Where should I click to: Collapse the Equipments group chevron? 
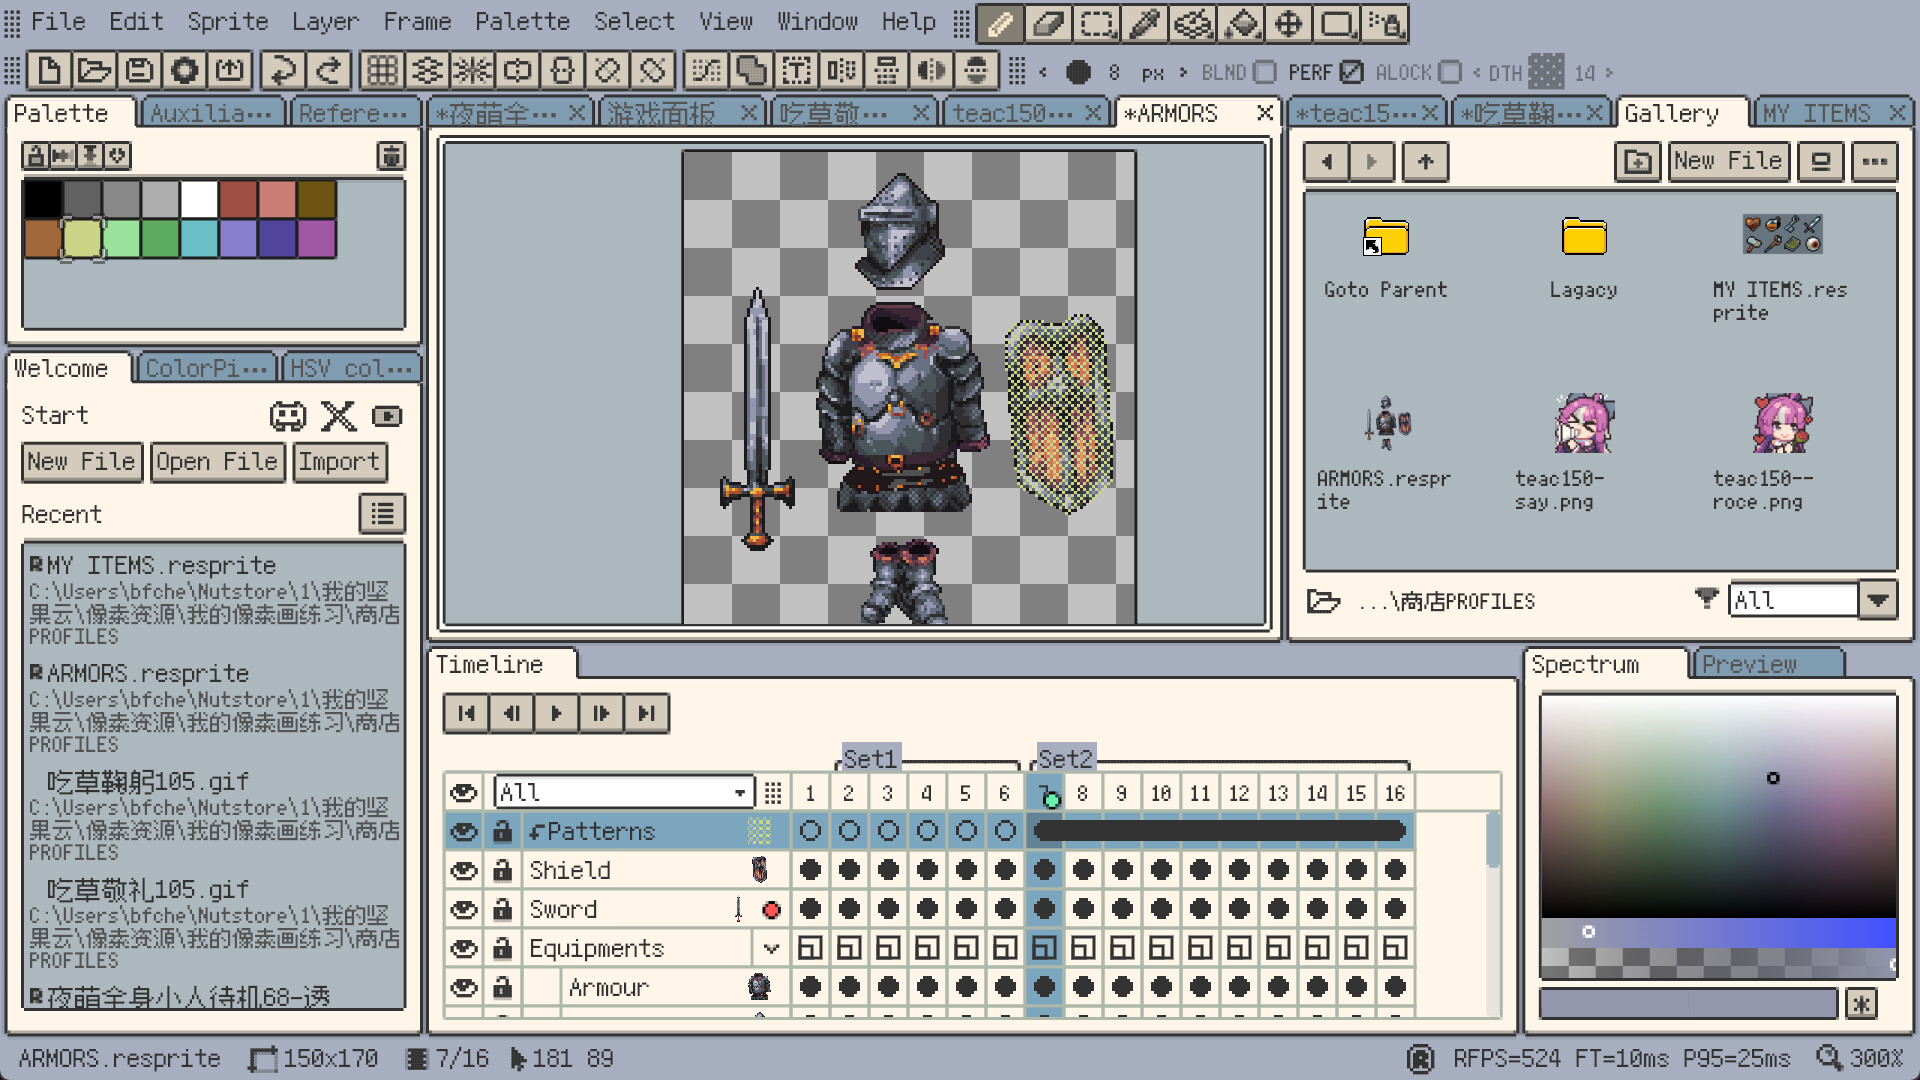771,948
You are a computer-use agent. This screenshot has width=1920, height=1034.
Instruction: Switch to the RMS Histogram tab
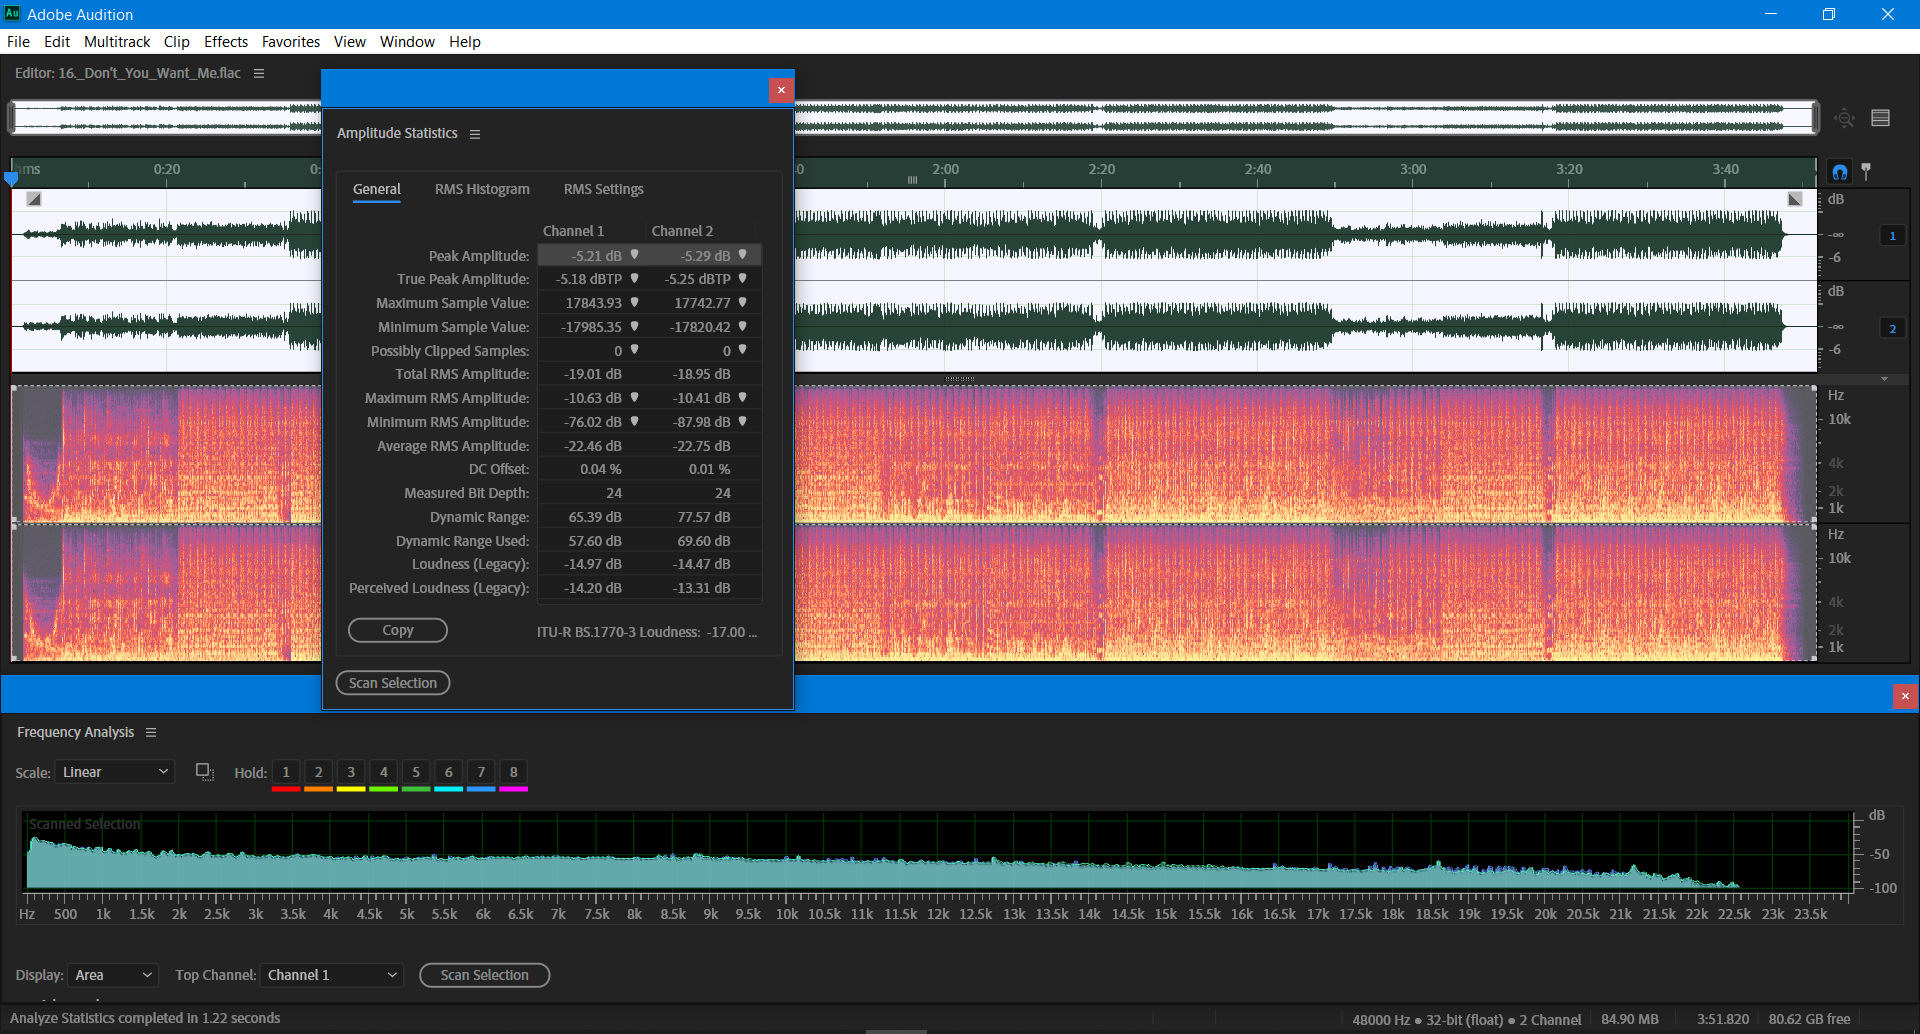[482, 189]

###

INSTRUCTIONS FOR THE TASK: Print the records verbatim, without pictures.

TASK RESULT:
Where should I click to: Collapse the Equipments group chevron? 
771,948
You are a computer-use agent. This screenshot has width=1920, height=1034.
Instruction: Switch to the RMS Histogram tab
[482, 189]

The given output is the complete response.